SiyuanHuang95 / ManipVQA

[IROS24 Oral]ManipVQA: Injecting Robotic Affordance and Physically Grounded Information into Multi-Modal Large Language Models
72 stars 3 forks source link

Publish trained model of this project with smaller size #6

Closed nacui-intel closed 3 months ago

nacui-intel commented 4 months ago

The trained model published in hf of this project is still too large for client node (limited memory) to do inference. Can you share a smaller model, e.g. 7B size, or even smaller for users? Thanks.

SiyuanHuang95 commented 4 months ago

Thanks for your interest in our project.

7B is now on our plan list! :-)

Would like to know do you wanna the pure ManipVQA version or the advanced version where the model combines the ability of ManipVQA and A3VLM.

nacui-intel commented 4 months ago

Thanks for your interest in our project.

7B is now on our plan list! :-)

Would like to know do you wanna the pure ManipVQA version or the advanced version where the model combines the ability of ManipVQA and A3VLM.
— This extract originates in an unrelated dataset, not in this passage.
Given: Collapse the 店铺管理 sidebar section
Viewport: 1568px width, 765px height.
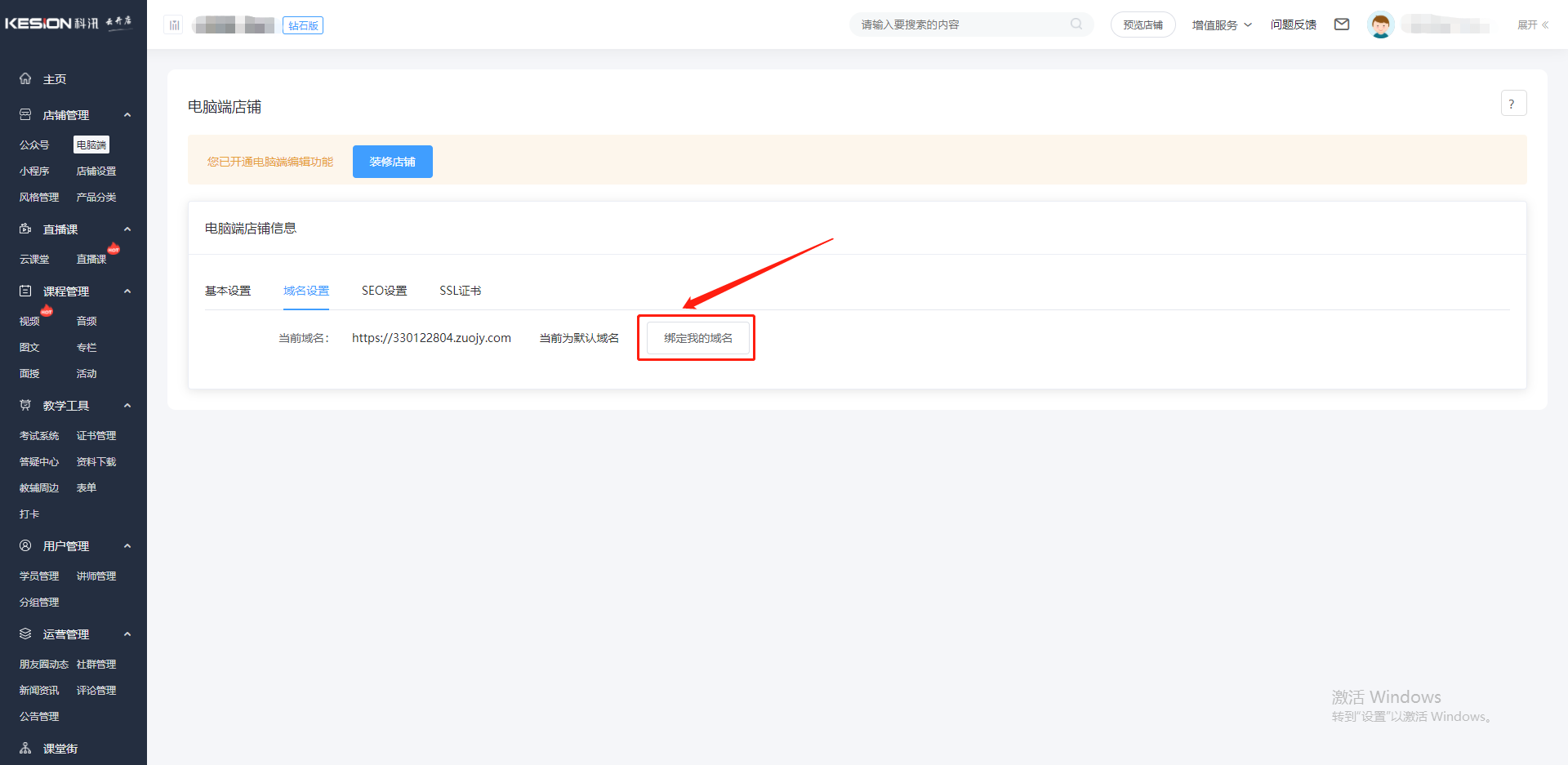Looking at the screenshot, I should (127, 115).

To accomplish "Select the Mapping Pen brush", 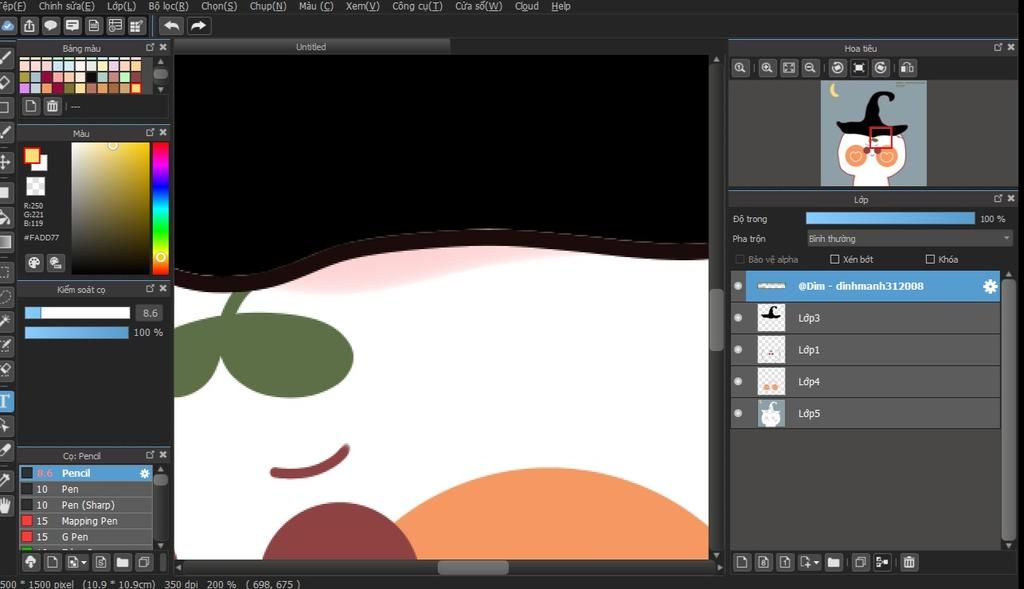I will (89, 521).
It would be much nice if you can provide both. Then it is more flexible for the deployment of different user cases. We can also evaluate the performance difference between them. Thanks a lot.

SiyuanHuang95 commented 4 months ago

Okay, the pure ManipVQA version is on-the-way, will provide with single-GPU inference demo in some days

SiyuanHuang95 commented 3 months ago

@nacui-intel 7B model is now published, please check the updates in the README.

When any problem, please let me know.